◆ **EXTRAIT CHOISI**:
━━━━━━━━━━
Traverse à la rivière des Prairies vers 1940 (archives SHGMN).

MONTRÉAL-NORD : DE TERRE RURALE À CARREFOUR COSMOPOLITE

Ayant fêté son 100e anniversaire en 2015, l’arrondissement de Montréal-Nord a bien changé depuis l’arrivée de ses premiers agriculteurs au tournant du XXe siècle. Portait d’un arrondissement où histoire et modernité font bon ménage.

Le vaste territoire du nord de l’île de Montréal s’appelait à l’origine le Sault-au-Récollet. Il englobait une partie de ce qui est connu aujourd’hui comme Saint-Michel, Ahuntsic, Bordeaux et Montréal-Nord. Cette dernière partie était surnommée le Bas-du-Sault à cause des rapides que l’on trouvait à l’époque dans la rivière des Prairies à cette hauteur. La ville de Montréal-Nord a été créée en bonne et due forme le 5 mars 1915. Très rurale, elle comptait plusieurs maisons de ferme et de villégiature. Certaines de ces habitations existent d’ailleurs toujours aujourd’hui et sont répertoriées dans un circuit créé par la Société d’histoire et de généalogie de Montréal-Nord (SHGMN). « En ville, les maisons étaient tellement collées que quand il y avait un feu, ça nettoyait tout un quartier. À Montréal-Nord, les maisons étaient plutôt éloignées, ce qui a permis de les préserver. Ça explique donc comment elles ont survécu au passage du temps », explique Jean-Paul Guiard, président et initiateur de la SHGMN. En effet, une trentaine de terres qui s’étendaient de la rivière des Prairies jusqu’à ce qui est connu aujourd’hui comme le boulevard Industriel comptait chacune une maison ou deux seulement.
━━━━━━━━━━
◆ **DONNÉES FOURNIES**:
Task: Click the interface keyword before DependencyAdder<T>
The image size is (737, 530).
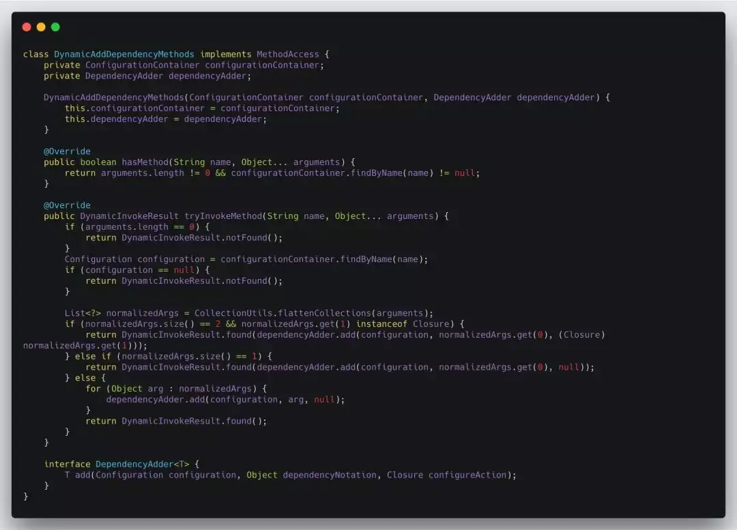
━━━━━━━━━━
◆ **ACTIONS REQUISES**:
1 > Modifiez le passage de l'extrait sur Montréal-Nord qui s'ouvre sur les mots « Ayant fêté son » et se clôt sur « font bon ménage. », en y substituant « cultivateurs » à « agriculteurs ».
2 > Indiquez si les affirmations suivantes concordent avec l'extrait sur Montréal-Nord, en répondant par oui ou par non et en citant les mots décisifs : (a) la ville de Montréal-Nord a été créée le 5 mars 1915 ; (b) le Bas-du-Sault devait son surnom à un pont enjambant la rivière des Prairies ; (c) chacune de la trentaine de terres comptait plus de cinq maisons.

◆ **LISTE DES RÉPONSES**:
1 >
Ayant fêté son 100e anniversaire en 2015, l’arrondissement de Montréal-Nord a bien changé depuis l’arrivée de ses premiers cultivateurs au tournant du XXe siècle. Portait d’un arrondissement où histoire et modernité font bon ménage.

2 >
(a) Oui : « La ville de Montréal-Nord a été créée en bonne et due forme le 5 mars 1915 ».
(b) Non : « à cause des rapides que l’on trouvait à l’époque dans la rivière des Prairies à cette hauteur ».
(c) Non : « comptait chacune une maison ou deux seulement ».